Его приказ заставил меня собраться. Я вспомнил слова сержанта Зоммера о том, что мне будет не слишком сподручно бегать с противотанковым ружьем, и положил его на дно траншеи. Вскоре я уже бежал в массе атакующих позади наших устремившихся вперед танков.

Снаряды без конца взрывались рядом с нами. То и дело раздавались крики и стоны раненых. Я заставлял себя не думать об этом, а просто бежать.

Темнота то и дело озарялась парящими на парашютах осветительными ракетами. Наконец мне стал виден лес впереди. До края леса было около километра. Именно оттуда польские орудия и вели огонь по нам. При вспышке следующей осветительной ракеты я понял, что теперь мы видны полякам как на ладони. Я заорал: «Ложись!» – и спешно рухнул на землю.

За разрывами снарядов мой голос услышали немногие. А инстинкт самосохранения, видимо, не у каждого работал так же хорошо, как у меня. Поляки же не замедлили открыть огонь прямой наводкой по нашим танкам и по пехоте. Застрекотали польские пулеметы. И через миг вокруг меня начали раздаваться бесконечные крики и стоны раненых.

Наши танки продолжали продвигаться к лесу, ведя ответный огонь. В промежутках между вспышками осветительных ракет я осторожно бежал вперед, прячась за каждой неровностью местности. У поляков было очень много противотанковых артиллерийских орудий, и все больше наших танков горело.

Примерно в трехстах метрах от леса наши танки почему-то остановились, продолжая вести огонь из пушек и пулеметов. В предрассветных сумерках я не мог понять, что произошло. Но потом, подобравшись ближе, при вспышке очередной осветительной ракеты я увидел противотанковый ров, преградивший дорогу к лесу.

До польских позиций было не больше четырехсот метров.

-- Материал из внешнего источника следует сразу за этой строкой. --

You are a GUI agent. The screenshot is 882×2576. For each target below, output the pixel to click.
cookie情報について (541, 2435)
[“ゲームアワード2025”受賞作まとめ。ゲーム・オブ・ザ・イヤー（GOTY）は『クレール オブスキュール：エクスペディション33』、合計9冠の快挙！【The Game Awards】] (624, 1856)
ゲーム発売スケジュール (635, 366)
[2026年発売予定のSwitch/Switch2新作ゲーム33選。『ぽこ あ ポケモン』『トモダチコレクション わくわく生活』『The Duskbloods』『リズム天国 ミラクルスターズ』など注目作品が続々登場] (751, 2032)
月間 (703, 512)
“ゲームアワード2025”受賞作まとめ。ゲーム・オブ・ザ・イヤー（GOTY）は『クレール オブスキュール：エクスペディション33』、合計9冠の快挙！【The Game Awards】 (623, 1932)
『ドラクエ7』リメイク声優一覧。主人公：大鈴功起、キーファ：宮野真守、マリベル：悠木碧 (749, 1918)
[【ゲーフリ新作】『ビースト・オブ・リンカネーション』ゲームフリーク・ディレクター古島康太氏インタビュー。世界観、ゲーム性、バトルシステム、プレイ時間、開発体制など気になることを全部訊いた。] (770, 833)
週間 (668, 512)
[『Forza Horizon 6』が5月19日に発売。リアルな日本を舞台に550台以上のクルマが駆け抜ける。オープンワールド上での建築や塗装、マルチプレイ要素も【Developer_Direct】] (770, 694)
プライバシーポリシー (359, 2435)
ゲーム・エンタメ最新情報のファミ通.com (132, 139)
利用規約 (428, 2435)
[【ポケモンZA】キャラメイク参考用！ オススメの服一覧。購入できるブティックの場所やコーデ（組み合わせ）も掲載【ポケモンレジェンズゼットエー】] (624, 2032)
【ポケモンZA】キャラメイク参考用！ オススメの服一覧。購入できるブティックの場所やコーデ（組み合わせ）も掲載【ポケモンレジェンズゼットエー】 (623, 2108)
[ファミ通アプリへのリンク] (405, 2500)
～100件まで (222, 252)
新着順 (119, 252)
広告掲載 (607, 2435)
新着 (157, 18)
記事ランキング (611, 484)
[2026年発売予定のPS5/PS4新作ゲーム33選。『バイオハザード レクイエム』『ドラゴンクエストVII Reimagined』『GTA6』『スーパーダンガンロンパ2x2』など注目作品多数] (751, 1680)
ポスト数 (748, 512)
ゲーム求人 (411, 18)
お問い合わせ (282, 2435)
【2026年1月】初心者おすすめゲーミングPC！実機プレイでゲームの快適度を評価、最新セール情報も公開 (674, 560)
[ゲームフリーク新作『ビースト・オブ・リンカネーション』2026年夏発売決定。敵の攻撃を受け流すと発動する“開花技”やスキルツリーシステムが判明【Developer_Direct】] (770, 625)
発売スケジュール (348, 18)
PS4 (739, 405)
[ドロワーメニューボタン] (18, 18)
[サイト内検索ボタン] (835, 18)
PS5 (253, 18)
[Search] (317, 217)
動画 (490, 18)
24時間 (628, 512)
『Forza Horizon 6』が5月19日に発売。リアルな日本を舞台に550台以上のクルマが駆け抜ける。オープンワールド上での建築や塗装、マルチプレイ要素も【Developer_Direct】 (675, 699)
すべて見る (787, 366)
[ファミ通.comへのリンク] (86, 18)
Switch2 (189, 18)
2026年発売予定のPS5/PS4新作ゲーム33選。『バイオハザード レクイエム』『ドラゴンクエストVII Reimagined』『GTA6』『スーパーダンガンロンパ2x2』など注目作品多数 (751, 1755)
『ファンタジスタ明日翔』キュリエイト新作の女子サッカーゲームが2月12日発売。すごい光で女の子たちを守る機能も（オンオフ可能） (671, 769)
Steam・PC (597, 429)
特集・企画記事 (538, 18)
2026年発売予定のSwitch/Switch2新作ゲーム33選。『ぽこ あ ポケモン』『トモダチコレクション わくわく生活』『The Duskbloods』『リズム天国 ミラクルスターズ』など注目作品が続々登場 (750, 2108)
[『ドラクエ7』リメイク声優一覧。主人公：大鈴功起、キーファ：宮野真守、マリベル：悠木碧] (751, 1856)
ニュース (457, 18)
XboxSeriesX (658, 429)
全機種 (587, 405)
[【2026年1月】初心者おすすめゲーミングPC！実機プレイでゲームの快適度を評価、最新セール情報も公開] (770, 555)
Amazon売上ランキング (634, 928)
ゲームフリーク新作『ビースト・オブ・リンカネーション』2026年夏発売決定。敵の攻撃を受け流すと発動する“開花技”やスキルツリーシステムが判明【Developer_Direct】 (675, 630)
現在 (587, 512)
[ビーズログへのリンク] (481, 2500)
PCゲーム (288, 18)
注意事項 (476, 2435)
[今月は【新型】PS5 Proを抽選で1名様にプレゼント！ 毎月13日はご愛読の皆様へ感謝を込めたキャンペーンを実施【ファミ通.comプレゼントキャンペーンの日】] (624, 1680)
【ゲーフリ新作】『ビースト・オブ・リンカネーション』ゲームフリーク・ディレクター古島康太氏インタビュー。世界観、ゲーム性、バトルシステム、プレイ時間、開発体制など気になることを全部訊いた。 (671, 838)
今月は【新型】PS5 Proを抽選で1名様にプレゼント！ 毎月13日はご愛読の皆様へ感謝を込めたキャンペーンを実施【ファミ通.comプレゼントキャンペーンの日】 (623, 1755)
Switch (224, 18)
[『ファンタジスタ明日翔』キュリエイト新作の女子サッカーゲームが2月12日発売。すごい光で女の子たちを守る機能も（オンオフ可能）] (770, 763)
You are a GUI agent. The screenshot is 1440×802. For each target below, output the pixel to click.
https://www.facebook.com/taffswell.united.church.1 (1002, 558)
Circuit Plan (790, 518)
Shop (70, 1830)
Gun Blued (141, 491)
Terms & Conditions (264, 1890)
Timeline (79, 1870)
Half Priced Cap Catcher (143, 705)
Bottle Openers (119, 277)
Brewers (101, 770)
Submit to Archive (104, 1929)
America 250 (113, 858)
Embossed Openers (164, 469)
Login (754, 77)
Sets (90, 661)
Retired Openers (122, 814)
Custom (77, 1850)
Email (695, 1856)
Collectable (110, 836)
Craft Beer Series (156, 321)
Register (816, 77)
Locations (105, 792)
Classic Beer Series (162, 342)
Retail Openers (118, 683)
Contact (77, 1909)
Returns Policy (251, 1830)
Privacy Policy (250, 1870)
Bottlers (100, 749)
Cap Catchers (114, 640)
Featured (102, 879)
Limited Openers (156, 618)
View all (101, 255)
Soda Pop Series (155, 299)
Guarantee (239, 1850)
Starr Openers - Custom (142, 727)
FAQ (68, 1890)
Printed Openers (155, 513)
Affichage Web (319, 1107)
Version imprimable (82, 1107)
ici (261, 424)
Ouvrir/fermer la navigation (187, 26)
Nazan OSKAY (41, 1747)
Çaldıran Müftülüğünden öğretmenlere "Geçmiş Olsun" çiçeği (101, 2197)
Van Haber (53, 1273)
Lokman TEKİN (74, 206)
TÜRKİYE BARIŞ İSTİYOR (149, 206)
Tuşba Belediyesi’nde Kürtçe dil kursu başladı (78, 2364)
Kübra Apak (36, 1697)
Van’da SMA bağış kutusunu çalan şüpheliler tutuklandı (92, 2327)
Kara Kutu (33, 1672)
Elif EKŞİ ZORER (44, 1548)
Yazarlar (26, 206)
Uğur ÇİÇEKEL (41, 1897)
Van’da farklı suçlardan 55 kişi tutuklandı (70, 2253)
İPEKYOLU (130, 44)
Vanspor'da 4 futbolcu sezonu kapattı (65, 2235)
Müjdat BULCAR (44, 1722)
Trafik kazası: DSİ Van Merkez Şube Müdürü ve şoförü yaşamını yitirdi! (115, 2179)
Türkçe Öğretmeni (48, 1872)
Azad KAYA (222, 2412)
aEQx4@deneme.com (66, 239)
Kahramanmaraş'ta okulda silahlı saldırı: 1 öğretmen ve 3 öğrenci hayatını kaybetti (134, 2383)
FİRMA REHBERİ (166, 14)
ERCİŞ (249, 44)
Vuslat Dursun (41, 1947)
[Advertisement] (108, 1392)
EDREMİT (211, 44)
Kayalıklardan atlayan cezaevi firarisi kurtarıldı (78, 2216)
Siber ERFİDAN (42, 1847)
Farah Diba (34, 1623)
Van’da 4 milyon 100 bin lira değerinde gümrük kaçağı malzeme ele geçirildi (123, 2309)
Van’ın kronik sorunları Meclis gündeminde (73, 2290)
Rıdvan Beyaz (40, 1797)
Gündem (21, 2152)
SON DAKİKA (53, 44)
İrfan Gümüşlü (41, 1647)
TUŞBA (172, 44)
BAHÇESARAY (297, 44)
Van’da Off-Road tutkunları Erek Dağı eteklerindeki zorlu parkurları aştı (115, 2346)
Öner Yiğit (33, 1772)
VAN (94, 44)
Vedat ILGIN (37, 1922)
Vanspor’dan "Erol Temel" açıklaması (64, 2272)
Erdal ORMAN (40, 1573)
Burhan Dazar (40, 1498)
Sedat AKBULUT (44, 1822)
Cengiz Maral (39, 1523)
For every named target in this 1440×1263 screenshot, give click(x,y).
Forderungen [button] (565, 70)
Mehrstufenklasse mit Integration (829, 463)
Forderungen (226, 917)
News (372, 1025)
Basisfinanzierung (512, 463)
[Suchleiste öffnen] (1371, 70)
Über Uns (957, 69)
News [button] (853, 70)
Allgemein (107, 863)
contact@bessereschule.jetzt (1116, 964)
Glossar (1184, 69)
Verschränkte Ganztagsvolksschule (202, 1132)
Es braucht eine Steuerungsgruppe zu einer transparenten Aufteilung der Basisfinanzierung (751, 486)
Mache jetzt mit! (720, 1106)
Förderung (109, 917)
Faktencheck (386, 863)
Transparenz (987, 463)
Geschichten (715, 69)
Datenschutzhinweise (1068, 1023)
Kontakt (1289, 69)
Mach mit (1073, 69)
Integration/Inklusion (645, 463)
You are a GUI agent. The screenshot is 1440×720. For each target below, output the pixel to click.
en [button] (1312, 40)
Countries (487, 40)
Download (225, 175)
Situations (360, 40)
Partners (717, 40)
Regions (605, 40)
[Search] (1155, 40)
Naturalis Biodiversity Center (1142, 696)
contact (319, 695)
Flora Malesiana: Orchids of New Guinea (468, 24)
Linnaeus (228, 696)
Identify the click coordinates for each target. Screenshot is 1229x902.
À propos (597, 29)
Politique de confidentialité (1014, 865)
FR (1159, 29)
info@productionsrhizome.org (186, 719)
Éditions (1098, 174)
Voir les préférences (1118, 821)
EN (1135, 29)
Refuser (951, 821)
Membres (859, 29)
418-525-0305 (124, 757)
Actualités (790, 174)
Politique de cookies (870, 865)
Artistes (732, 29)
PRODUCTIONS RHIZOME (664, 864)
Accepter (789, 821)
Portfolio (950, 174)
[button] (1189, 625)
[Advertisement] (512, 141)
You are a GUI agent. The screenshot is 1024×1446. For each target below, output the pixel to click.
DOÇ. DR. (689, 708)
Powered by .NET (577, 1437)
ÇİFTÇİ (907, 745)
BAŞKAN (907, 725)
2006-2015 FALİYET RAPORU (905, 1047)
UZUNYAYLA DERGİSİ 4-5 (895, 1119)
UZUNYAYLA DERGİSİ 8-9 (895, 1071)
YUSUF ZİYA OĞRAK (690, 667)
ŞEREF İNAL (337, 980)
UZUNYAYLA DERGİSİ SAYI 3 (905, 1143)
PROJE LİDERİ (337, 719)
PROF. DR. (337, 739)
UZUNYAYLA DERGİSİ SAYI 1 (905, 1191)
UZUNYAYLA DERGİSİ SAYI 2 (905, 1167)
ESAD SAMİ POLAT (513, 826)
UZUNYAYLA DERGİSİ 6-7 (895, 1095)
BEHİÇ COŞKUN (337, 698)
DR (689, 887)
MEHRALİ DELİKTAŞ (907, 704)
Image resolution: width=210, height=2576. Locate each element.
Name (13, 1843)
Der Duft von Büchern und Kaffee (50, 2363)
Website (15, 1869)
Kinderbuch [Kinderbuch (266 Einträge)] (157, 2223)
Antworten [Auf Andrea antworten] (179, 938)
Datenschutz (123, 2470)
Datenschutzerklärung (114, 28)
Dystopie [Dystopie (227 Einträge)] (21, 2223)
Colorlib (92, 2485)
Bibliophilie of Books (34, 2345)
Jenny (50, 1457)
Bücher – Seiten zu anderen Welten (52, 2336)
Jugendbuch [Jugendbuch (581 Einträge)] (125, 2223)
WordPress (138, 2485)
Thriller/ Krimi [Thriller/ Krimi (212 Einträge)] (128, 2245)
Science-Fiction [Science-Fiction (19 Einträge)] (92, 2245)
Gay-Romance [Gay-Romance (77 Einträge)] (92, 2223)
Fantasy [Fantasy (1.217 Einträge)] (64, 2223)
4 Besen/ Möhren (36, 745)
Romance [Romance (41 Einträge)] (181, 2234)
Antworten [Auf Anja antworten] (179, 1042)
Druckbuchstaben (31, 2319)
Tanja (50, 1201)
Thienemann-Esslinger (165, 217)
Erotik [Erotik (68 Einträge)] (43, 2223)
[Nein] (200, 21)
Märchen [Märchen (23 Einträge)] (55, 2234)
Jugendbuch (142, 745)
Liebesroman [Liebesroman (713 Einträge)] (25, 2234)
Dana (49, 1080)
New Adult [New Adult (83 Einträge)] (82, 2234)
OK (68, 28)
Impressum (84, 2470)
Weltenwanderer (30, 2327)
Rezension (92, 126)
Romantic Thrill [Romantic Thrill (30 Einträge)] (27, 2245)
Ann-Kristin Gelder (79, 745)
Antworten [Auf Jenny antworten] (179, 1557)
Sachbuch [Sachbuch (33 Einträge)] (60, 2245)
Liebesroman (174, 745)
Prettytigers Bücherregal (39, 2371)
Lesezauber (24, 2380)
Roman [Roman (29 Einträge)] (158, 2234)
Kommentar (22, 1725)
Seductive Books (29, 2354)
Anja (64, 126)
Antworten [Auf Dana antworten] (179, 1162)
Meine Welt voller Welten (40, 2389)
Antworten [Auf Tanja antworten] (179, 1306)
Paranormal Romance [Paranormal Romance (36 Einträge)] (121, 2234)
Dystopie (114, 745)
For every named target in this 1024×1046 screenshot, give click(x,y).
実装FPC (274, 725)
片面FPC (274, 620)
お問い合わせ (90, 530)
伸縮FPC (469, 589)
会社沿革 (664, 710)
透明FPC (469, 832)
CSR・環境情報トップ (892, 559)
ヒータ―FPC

Я занял позицию позади более-менее прикрывавшего меня холмика и начал вести огонь из своей снайперской винтовки, целясь на вспышки на конце стволов польских пулеметов. Не знаю, сколько это продолжалось и сколько поляков я убил. Может быть, десять. Может быть, больше. Огонь вражеской артиллерии почти затих, но польская пехота продолжала вести огонь по нам.